To preserve the rich biodiversity, nine biosphere reserves have been set up in specific biogeographic” zones: the biggest being in the Deccan Peninsula in the Nilgiris covering Tamil Nadu, Andhra Pradesh, and Karnataka. Others include the Nanda Devi in Uttarakhand in the Western Himalayas, the Nokrek in Meghalaya, Manas, and Dibru Saikhowa in Assam, the Sunderbans in the Gangetic plain in West Bengal, Similar in Orissa, the Great Nicobar and the Gulf of Mannar in Tamil Nadu. As per satellite imaging, about 19 percent of the land area of the country comprise of forests. It has 80 national parks at present, which houses the largest number of tigers and one-horned rhinos found in the world, Asiatic lions and a large percent of elephants. Six significant wetland areas of India have been declared as “Ramsar Sites” under the Ramsar Convention.
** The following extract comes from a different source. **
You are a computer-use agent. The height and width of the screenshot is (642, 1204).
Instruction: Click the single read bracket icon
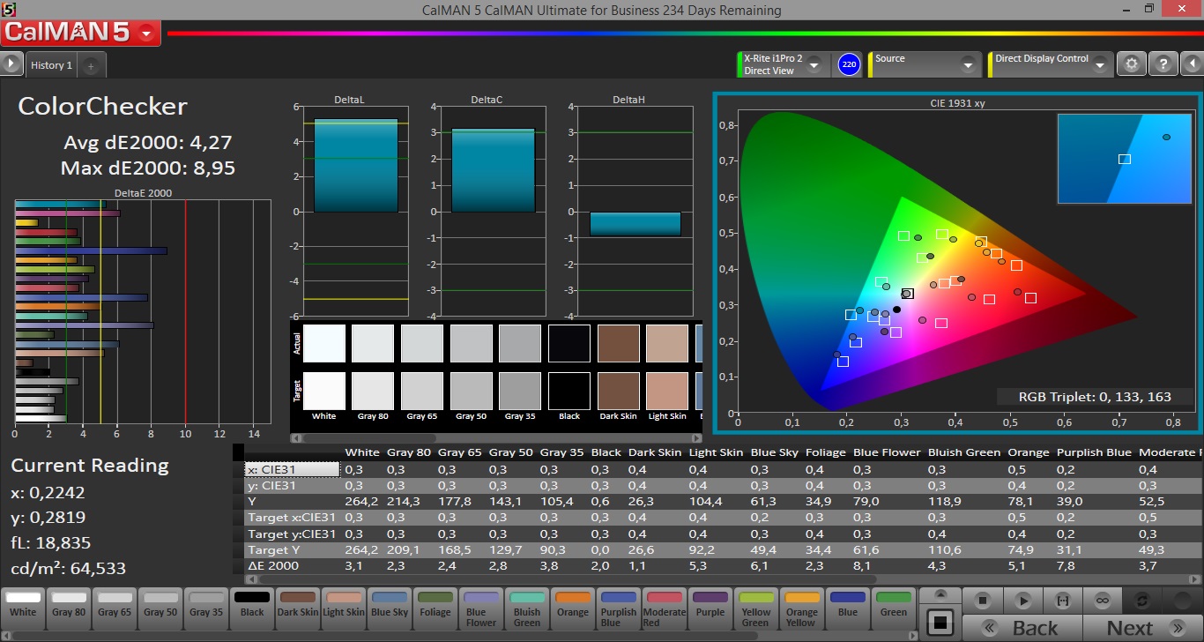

Under the World Heritage Convention, five natural sites have been declared as “World Heritage Sites.”

There is a vital, but often neglected factor when we focus on biodiversity. It may be a matter of surprise to understand that the tribal people who officially constitute 7.5 percent of India’s population have preserved around 90 percent of the country’s biocultural diversity. To a large extent, the survival of our biodiversity depends on how best the tribal are looked after.

India accredited the International Convention on Biodiversity (CBD) on 18 February 1994 and became Party to the Convention in May 1994. The CBD is an international legal instrument for fostering conservation and sustainable use of biological diversity and the fair and equitable sharing of the benefits arising from commercial and other utilization of genetic resources. It is the responsibility of The Ministry of Environment and Forest in India to oversee environmental policy and procedures and the administration of the national parks of the country as well. India has worked on creating ‘landscape conversion’ that include wildlife reserves, communal forest, and some private lands.

All these factors and many more is the reason behind why India is called a mega biodiversity center and makes it one of the seventeen mega biodiversity countries of the world.